Earnest James T, Hantak Michael P, Li Kun, McCray Paul B, Perlman Stanley, Gallagher Tom
Department of Microbiology and Immunology, Loyola University Medical Center, Maywood, IL, United States of America.
Department of Pediatrics, Carver College of Medicine, University of Iowa, Iowa City, IA, United States of America.
PLoS Pathog. 2017 Jul 31;13(7):e1006546. doi: 10.1371/journal.ppat.1006546. eCollection 2017 Jul.

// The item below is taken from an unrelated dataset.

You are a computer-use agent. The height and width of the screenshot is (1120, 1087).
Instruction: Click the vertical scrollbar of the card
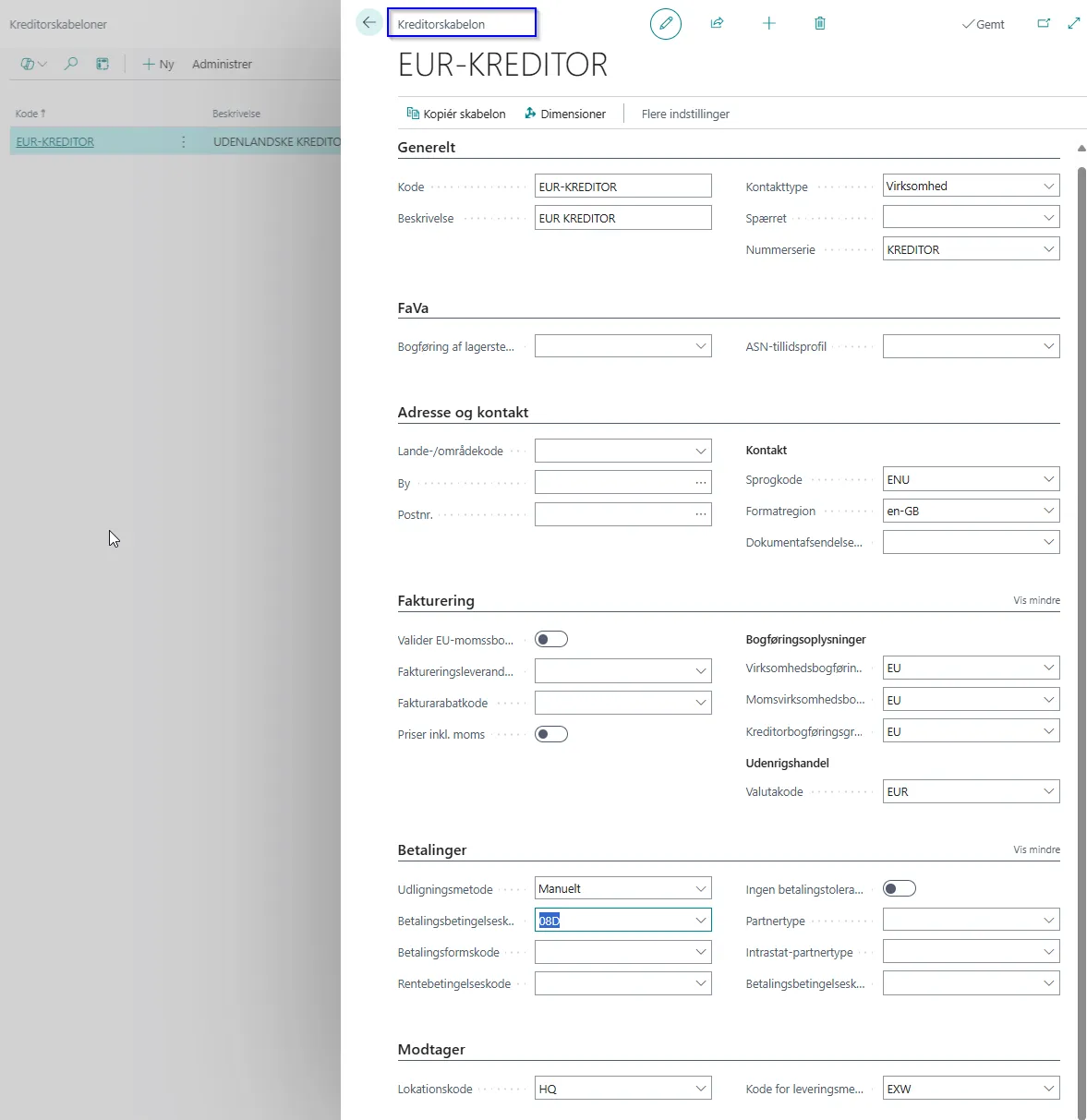(x=1081, y=554)
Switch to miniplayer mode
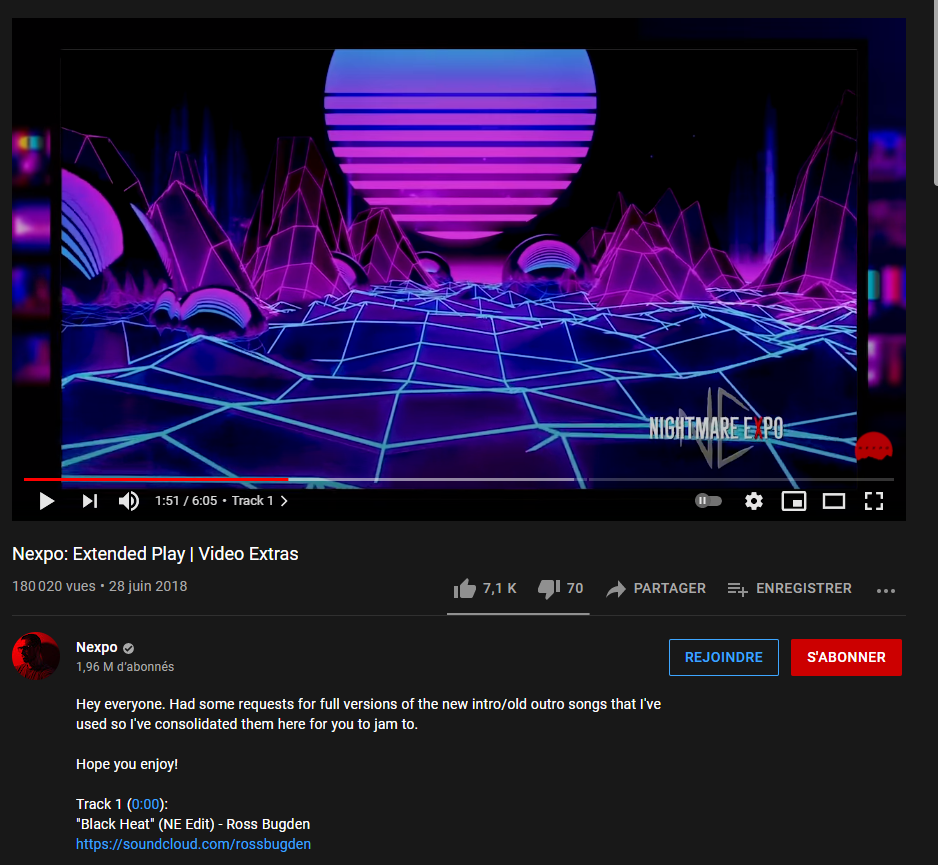The width and height of the screenshot is (938, 865). pyautogui.click(x=794, y=501)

Infection by enveloped coronaviruses (CoVs) initiates with viral spike (S) proteins binding to cellular receptors, and is followed by proteolytic cleavage of receptor-bound S proteins, which prompts S protein-mediated virus-cell membrane fusion. Infection therefore requires close proximity of receptors and proteases. We considered whether tetraspanins, scaffolding proteins known to facilitate CoV infections, hold receptors and proteases together on cell membranes. Using knockout cell lines, we found that the tetraspanin CD9, but not the tetraspanin CD81, formed cell-surface complexes of dipeptidyl peptidase 4 (DPP4), the MERS-CoV receptor, and the type II transmembrane serine protease (TTSP) member TMPRSS2, a CoV-activating protease. This CD9-facilitated condensation of receptors and proteases allowed MERS-CoV pseudoviruses to enter cells rapidly and efficiently. Without CD9, MERS-CoV viruses were not activated by TTSPs, and they trafficked into endosomes to be cleaved much later and less efficiently by cathepsins. Thus, we identified DPP4:CD9:TTSP as the protein complexes necessary for early, efficient MERS-CoV entry. To evaluate the importance of these complexes in an in vivo CoV infection model, we used recombinant Adenovirus 5 (rAd5) vectors to express human DPP4 in mouse lungs, thereby sensitizing the animals to MERS-CoV infection. When the rAd5-hDPP4 vectors co-expressed small RNAs silencing Cd9 or Tmprss2, the animals were significantly less susceptible, indicating that CD9 and TMPRSS2 facilitated robust in vivo MERS-CoV infection of mouse lungs. Furthermore, the S proteins of virulent mouse-adapted MERS-CoVs acquired a CD9-dependent cell entry character, suggesting that CD9 is a selective agent in the evolution of CoV virulence.
包膜冠状病毒(CoV)的感染始于病毒刺突(S)蛋白与细胞受体结合,随后受体结合的S蛋白发生蛋白水解切割,这促使S蛋白介导病毒与细胞膜融合。因此,感染需要受体和蛋白酶紧密靠近。我们考虑四跨膜蛋白(已知有助于CoV感染的支架蛋白)是否能将受体和蛋白酶聚集在细胞膜上。利用基因敲除细胞系,我们发现四跨膜蛋白CD9而非CD81形成了二肽基肽酶4(DPP4,中东呼吸综合征冠状病毒受体)与II型跨膜丝氨酸蛋白酶(TTSP)成员TMPRSS2(一种CoV激活蛋白酶)的细胞表面复合物。这种由CD9促进的受体和蛋白酶聚集使得中东呼吸综合征冠状病毒假病毒能够快速有效地进入细胞。没有CD9时,中东呼吸综合征冠状病毒未被TTSP激活,而是进入内体,很久之后才被组织蛋白酶切割,且切割效率较低。因此,我们确定DPP4:CD9:TTSP是中东呼吸综合征冠状病毒早期高效进入所必需的蛋白复合物。为了评估这些复合物在体内CoV感染模型中的重要性,我们使用重组腺病毒5(rAd5)载体在小鼠肺中表达人DPP4,从而使动物对中东呼吸综合征冠状病毒感染敏感。当rAd5-hDPP4载体共表达沉默Cd9或Tmprss2的小RNA时,动物的易感性显著降低,这表明CD9和TMPRSS2促进了小鼠肺中中东呼吸综合征冠状病毒在体内的强劲感染。此外,具有毒力的小鼠适应型中东呼吸综合征冠状病毒的S蛋白获得了依赖CD9的细胞进入特性,这表明CD9是CoV毒力进化中的一个选择因素。